Another interesting chapter talks about how white girls with long straight hair tend to finger it a lot and flick it over their shoulders or behind their ears in a habitual way. Many of the blacks in this book complained that they found that offensive and rude. As if it were a power play or an arrogant display intended to claim the top spotlight. I can see how it would easily be taken as arrogance and rudeness to folks for whom hair care and hair issues are a major heartache.

Other chapters cover public places, school, home, workplace, and the mass media. I find it is hard for many white people to start these discussions because we are afraid we will be taken as racist. Maybe black feel the same, or feel they won’t be listened to or taken seriously? I really believe if we had more books like this, more information sharing and more discussion on these subjects we would have better relationships, friendships and work alliances across the racial lines. This is a book to read and share and pass on.

Monday, April 03, 2006

Sahara Special

Esme Raji Codell write so beautifully I want to cry when the book is over because I just hate to have to stop reading. Last year I read Sing a Song of Tuna Fish out loud to my fifth grade classes and it was exquisite. I had to stop and laugh or weep every once in a while. Reading her books is like taking your best friend out for coffee and staying up half the night to have another cinnamon roll. I mean it, I love her.

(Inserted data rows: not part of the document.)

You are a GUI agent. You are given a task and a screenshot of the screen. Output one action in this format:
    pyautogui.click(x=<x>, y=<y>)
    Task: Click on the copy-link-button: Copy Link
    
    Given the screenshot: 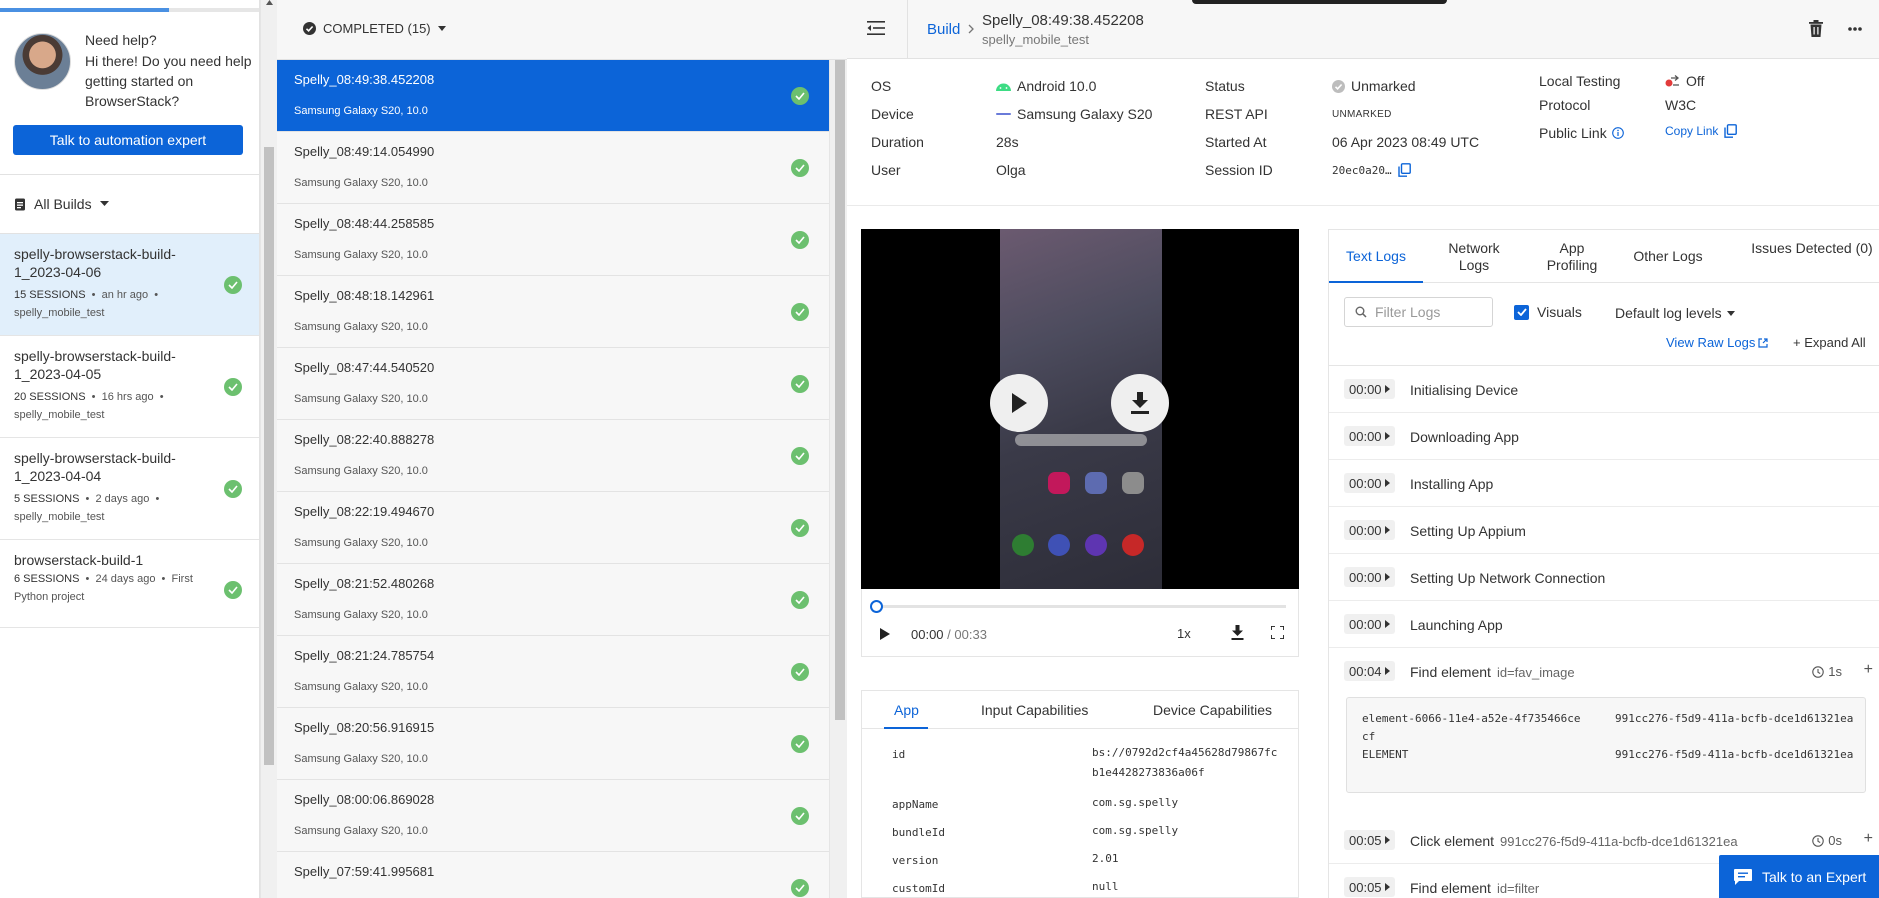 What is the action you would take?
    pyautogui.click(x=1702, y=131)
    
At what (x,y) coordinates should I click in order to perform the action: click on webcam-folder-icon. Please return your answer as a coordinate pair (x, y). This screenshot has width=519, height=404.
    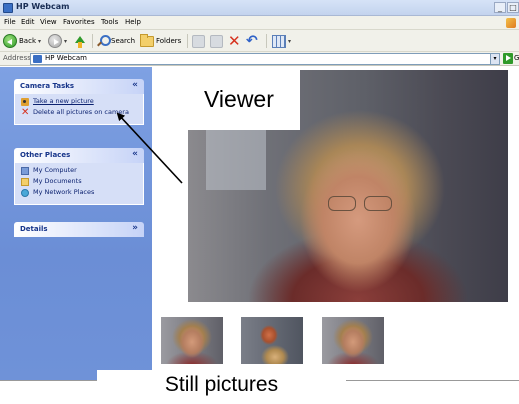
    Looking at the image, I should click on (38, 59).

Sahara Special is about a girl who is struggling and has to repeat fifth grade. She has decided to do nothing at all at school so that the grown ups will have no more paper to put in her file. Then she gets a new and wacky teacher and everything changes. This book takes me right back to when I was a child, and makes me a better grown up at the same time. It is poetry and music and hopscotch and skinned knees.

We have put in a request to interlibrary loan for another of her books that is a first year teacher's diary, called Educating Esme. The other librarian here and I both want to read it next. Also I would recommend you visit her web site. Besides telling about all her books there are teacher's activity guides, discussions and book list recommendations for kids of all ages. She gives tips for how to get kids reading more and a lot of great links for anyone who loves children's literature.